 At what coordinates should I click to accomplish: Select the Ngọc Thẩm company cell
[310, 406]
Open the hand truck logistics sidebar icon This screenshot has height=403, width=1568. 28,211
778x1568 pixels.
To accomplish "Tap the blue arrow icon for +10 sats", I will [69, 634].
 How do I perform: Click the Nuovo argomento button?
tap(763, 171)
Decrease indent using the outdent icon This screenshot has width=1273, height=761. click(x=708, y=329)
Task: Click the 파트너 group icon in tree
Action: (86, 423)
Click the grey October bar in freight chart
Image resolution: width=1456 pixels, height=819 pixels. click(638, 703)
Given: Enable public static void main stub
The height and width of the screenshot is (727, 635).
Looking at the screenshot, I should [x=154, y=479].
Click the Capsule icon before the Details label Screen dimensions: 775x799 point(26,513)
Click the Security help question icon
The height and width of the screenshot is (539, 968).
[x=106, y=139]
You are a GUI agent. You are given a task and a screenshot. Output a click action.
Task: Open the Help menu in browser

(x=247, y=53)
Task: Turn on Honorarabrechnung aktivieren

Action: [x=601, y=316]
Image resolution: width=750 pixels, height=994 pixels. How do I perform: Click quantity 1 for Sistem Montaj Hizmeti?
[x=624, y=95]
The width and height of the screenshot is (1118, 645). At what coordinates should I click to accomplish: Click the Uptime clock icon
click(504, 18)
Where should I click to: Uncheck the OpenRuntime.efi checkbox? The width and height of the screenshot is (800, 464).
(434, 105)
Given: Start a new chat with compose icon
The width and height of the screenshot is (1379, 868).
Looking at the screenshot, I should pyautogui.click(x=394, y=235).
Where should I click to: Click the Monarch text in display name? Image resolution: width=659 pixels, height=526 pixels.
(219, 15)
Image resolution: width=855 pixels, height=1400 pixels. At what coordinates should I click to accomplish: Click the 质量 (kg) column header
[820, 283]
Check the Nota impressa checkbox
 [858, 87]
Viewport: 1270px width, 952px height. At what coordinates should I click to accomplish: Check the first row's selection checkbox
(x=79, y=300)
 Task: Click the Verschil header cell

▶ [TASK INSTRUCTIONS]
Copy only this part of the entries above: the line with "How do I perform: Click the", the line with "Given: Enable public static void main stub", and the lines between, all exactly as written.

▶ [SOLVED EXERCISE]
 How do I perform: Click the Nuovo argomento button?
tap(763, 171)
Decrease indent using the outdent icon This screenshot has width=1273, height=761. click(x=708, y=329)
Task: Click the 파트너 group icon in tree
Action: (86, 423)
Click the grey October bar in freight chart
Image resolution: width=1456 pixels, height=819 pixels. click(638, 703)
Given: Enable public static void main stub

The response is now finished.